En realidad, si lo considero sinceramente, todo lo anterior no fueron sino las justificaciones que me hice a posteriori. En aquel momento fue todo más sencillo. Cuando me acerqué hasta Pepe Enciso, para comprobar que estaba efectivamente muerto, al tomarle el pulso tuve junto a mí esa pistola de la que había sido borrada toda señal identificativa y con la cual se suponía que el perista había liquidado a los dos ancianos. Y por un azar del destino al final del cañón se encontraba mi compañero. Fue algo instintivo e irreflexivo. ¿Por qué tenía que quedarme con la mitad si podía quedarme con todo? ¿Y si Julián tenía en su retorcido cerebro alguna idea más lesiva para mis intereses? Todo resultó muy sencillo. Apreté con fuerza el índice del difunto y mi compañero cayó torpemente al suelo, con el corazón roto por una bala y una mueca de sorpresa en su cara. El plan había sufrido una leve modificación. El señor Enciso no sólo había asesinado a los propietarios de la mansión sino que, por desgracia, se enfrentó a nosotros cuando íbamos a detenerle con tan mala suerte que mi abnegado compañero murió en acto de servicio, fiel y heroico ejemplo del sacrificado esfuerzo que desde siempre ha sido honor y lema de nuestras fuerzas policiales.

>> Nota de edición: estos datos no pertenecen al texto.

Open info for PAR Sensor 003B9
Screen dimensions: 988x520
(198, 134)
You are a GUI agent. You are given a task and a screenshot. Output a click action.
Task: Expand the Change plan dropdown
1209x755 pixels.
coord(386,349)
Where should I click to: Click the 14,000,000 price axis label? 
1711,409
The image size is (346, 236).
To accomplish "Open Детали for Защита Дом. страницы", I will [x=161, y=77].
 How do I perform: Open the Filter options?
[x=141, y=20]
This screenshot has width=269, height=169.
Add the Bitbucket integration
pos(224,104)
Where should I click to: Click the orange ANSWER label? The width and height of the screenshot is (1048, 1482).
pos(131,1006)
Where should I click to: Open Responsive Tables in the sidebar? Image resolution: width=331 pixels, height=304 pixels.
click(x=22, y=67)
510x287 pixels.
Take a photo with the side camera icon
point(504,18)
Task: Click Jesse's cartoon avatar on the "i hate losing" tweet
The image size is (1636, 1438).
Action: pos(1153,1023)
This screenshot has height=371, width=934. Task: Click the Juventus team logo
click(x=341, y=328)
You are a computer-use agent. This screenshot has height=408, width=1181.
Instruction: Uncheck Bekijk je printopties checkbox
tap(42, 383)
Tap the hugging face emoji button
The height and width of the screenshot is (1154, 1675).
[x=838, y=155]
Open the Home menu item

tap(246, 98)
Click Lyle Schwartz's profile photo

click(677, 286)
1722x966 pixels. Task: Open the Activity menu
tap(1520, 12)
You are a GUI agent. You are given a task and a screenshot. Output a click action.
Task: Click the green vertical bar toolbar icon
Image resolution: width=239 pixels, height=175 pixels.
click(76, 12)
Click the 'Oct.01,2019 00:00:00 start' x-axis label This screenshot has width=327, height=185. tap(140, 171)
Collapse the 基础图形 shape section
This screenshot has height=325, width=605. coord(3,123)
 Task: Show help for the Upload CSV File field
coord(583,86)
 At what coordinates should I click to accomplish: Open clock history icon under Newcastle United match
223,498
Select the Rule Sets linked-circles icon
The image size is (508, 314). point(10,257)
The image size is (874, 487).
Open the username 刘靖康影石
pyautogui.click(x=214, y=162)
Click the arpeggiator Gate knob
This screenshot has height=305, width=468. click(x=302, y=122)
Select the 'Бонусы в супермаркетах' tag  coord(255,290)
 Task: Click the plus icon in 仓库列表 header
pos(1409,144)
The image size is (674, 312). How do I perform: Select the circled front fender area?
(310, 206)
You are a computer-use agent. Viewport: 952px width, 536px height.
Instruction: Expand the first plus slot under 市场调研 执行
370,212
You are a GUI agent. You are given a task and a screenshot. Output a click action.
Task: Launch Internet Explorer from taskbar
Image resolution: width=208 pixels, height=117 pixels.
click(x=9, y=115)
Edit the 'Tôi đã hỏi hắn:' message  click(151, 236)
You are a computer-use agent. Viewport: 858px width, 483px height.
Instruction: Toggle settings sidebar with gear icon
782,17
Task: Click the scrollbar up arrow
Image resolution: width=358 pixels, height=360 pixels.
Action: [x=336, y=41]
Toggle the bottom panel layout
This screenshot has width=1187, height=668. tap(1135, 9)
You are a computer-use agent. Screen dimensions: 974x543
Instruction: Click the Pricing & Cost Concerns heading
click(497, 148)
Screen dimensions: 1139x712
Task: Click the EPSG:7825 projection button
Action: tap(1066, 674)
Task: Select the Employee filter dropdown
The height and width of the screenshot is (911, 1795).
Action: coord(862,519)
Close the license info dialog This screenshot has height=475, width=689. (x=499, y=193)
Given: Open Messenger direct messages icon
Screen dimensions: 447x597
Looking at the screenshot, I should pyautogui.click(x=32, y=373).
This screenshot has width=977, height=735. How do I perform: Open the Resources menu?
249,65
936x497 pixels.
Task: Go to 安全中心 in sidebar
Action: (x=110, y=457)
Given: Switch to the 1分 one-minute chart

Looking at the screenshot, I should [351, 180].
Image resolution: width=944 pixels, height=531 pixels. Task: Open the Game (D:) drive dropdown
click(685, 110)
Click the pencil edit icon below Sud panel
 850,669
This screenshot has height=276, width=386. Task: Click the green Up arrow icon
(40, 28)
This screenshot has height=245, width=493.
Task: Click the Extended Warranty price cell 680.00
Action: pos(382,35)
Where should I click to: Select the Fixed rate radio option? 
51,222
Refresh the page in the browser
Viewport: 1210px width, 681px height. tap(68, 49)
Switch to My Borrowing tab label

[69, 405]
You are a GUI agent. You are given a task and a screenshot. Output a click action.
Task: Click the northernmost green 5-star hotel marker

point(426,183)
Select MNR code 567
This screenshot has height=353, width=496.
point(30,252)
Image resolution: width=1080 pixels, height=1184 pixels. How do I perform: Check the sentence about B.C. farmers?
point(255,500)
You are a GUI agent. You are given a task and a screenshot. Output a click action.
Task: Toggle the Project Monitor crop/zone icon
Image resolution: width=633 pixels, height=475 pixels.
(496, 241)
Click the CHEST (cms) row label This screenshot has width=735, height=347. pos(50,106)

Quedaba un detalle sin importancia por solventar. Esa misma noche un apocado empleado de una empresa dedicada a la instalación de cajas fuertes aparecía muerto, de un tajo en la garganta, en un oscuro callejón situado en una zona cuyo medio de vida nocturno era básicamente la prostitución. Un cartel que apareció encima de su chaqueta ensangrentada explicaba que el difunto era un degenerado sexual y un antiguo miembro de sindicatos anarquistas. Firmaban el cartel las Nuevas Brigadas del Amanecer. Como certeramente había sospechado, una vez comprobados sus antecedentes el caso se archivó directamente, sin asignar ningún inspector a la investigación del crimen.